Dataset entries
☆ ☆ ☆ ☆

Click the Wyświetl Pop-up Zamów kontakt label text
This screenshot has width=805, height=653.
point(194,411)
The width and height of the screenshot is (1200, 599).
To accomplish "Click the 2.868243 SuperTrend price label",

☆ ☆ ☆ ☆

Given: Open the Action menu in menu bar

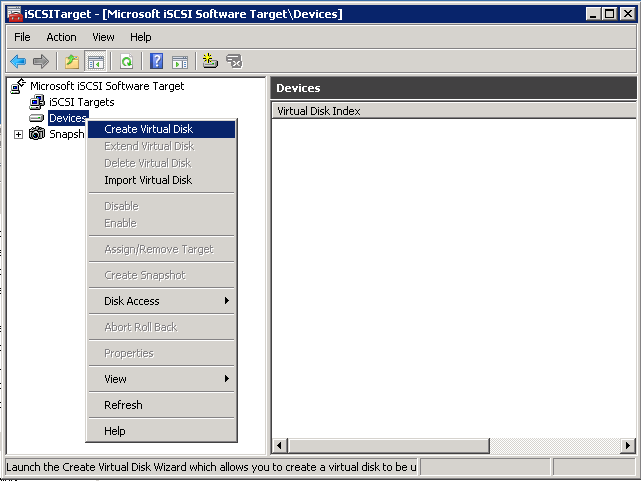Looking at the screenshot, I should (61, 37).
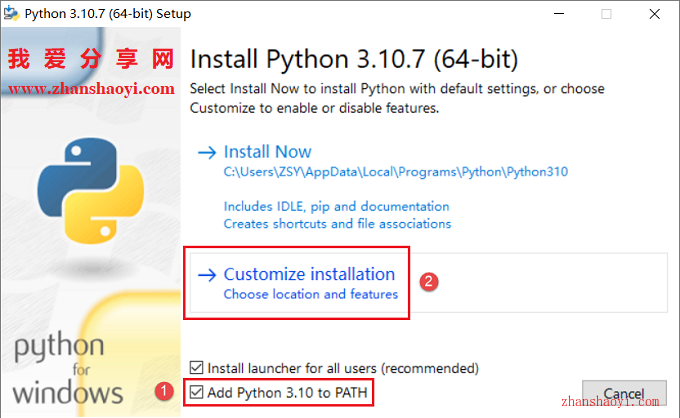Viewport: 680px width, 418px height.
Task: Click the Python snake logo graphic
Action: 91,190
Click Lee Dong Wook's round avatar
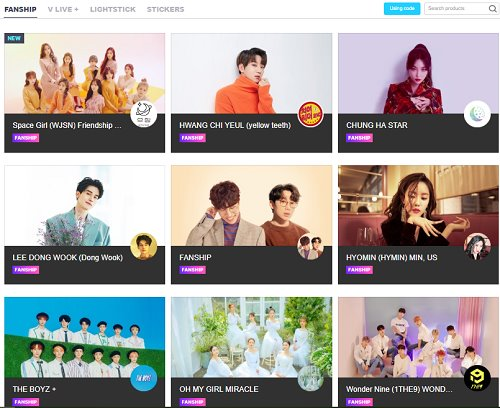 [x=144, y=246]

☆ ☆ ☆ ☆

WORK REQUIRED: Output only an exact transcription of the lines above from the one with "The width and" up to and including the one with "the 2.868243 SuperTrend".

YOUR RESPONSE:
The width and height of the screenshot is (1200, 599).
To accomplish "Click the 2.868243 SuperTrend price label",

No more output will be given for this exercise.